───── DOCUMENT SECTION ─────

The Strangler Fig pattern — gradually replacing old code with new — is something the agent can implement through concrete steps:

I want to apply the Strangler Fig pattern to src/legacy/user_auth.py.
The new implementation will live in src/auth/.

1. Create src/auth/authenticator.py with the same public interface
2. Add a feature flag AUTH_USE_NEW_IMPL to settings.py
3. Update the entry point: when flag=True — use new code, when flag=False — use old code
4. Write tests that run against both implementations

Start by analyzing the legacy module and propose a plan before writing any code.

Проверь себя

In front of you is a 200-line process_payment() function with no tests. You want to break it into several smaller ones. What should be the first step — and what happens if you skip it?

What not to delegate to the agent during refactoring:

The decision of whether to refactor at all — that's an architectural and business decision
Deleting code that "appears unused" without explicitly verifying all usage points across the project
Refactoring complex modules with side effects without test coverage in place first

Subagents for Analyzing a Large Codebase

If the project is huge — 200+ files, several large modules — a single agent context won't be enough for a complete analysis. This is where the pattern from Subagents and Context Isolation comes in: break the analysis into independent subtasks.

Conduct an architectural audit of the project. Divide the work:

Subagent 1: Analyze src/api/ — endpoint structure, validation patterns,
error handling. Return: a list of issues by category
(security, code quality, test coverage).

Subagent 2: Analyze src/core/ — business logic, module coupling,
test coverage. Return: a dependency graph and highly coupled modules.

Subagent 3: Analyze src/data/ — database interactions, SQL queries, ORM patterns.
Return: potential N+1 queries, unindexed columns.

Combine the results into a unified report with prioritized issues.

Each subagent gets its own slice of the codebase and doesn't "know" about the other agents' findings — context isolation allows more code to fit into each context window. The main agent synthesizes the results.

Managing Context When Working with a Large Codebase

In very large projects, the most common problem is the context window filling up quickly with irrelevant files. A few practices from Context Window Management, specific to legacy work:

Start each session with minimal context. Instead of "show me the whole project" — "show me only module X and its direct dependencies." CLAUDE.md provides the map; the agent reads only the files it needs.

───── GIVEN ENTRIES ─────

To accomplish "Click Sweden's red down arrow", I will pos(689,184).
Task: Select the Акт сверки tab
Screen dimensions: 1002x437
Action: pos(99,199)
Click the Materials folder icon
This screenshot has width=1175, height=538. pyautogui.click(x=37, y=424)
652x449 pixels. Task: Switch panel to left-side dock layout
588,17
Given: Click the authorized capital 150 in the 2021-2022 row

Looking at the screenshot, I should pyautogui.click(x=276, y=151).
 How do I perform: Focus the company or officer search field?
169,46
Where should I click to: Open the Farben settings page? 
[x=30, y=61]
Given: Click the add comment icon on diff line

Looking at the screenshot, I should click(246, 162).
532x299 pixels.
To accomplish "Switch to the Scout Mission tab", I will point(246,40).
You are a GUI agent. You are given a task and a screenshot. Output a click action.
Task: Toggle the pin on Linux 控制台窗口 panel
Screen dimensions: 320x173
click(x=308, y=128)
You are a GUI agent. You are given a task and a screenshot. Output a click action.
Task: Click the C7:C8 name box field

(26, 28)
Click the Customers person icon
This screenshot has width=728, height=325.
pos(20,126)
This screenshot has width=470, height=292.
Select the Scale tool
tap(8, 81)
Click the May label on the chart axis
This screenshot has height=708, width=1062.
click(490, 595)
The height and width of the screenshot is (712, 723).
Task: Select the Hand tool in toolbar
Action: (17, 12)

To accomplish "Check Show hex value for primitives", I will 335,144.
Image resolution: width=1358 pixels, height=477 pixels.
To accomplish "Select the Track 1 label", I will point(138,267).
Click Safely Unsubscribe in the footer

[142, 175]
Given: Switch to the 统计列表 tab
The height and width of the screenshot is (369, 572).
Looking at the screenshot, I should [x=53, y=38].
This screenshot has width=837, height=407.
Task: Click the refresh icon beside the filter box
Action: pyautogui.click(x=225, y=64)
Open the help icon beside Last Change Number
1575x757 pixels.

─────

● EXERCISE 1: From the article on refactoring legacy code with an agent, extract the passage between "Conduct an architectural" and "quality, test coverage).", inclusive.
● EXERCISE 2: In the article on refactoring legacy code with an agent, what feature flag does the Strangler Fig plan add to settings.py?
● EXERCISE 3: Continue the article on refactoring legacy code with an agent, picking up after its final sentence.

● EXERCISE RESPONSE 1:
Conduct an architectural audit of the project. Divide the work:

Subagent 1: Analyze src/api/ — endpoint structure, validation patterns,
error handling. Return: a list of issues by category
(security, code quality, test coverage).

● EXERCISE RESPONSE 2: AUTH_USE_NEW_IMPL

● EXERCISE RESPONSE 3:
Use /clear between tasks. After finishing a refactor of one module, clear the context before moving to the next — artifacts from the previous task interfere with focus.

Git worktrees for parallel refactoring. If you need to refactor two independent modules simultaneously, launch two instances of Claude Code in separate worktrees:

git worktree add ../project-auth-refactor auth-refactor
git worktree add ../project-api-refactor api-refactor
# Run a separate claude session in each directory

This eliminates conflicts and allows agents to work in parallel without overlapping contexts. For more on worktrees, see Git, Commits, and Pull Requests.

Проверь себя

You're refactoring two independent modules in a large project — auth and payments. What's better: working sequentially in a single session, or using git worktrees with separate Claude Code sessions?

Onboarding via the Agent: The /onboard Command

A CLAUDE.md written for the agent also works for humans — but you can go further. Create a custom slash command /onboard that kicks off a structured tour of the project:

# .claude/commands/onboard.md
You are an experienced developer introducing a new colleague to the project.

1. Read CLAUDE.md and explain the project architecture in plain terms
2. Walk through the main flow: how a typical request is processed from HTTP to the database
3. List the 5 files that need to be understood first
4. Warn about the 3 main pitfalls from CLAUDE.md
5. Suggest a small first task for getting familiar with the codebase

To use it: simply type /onboard — and the agent will guide a newcomer (or yourself after a break) through the project in a structured way. For details on how custom slash commands work and what can be stored in the frontmatter, see the article Slash Commands: Built-in and Custom.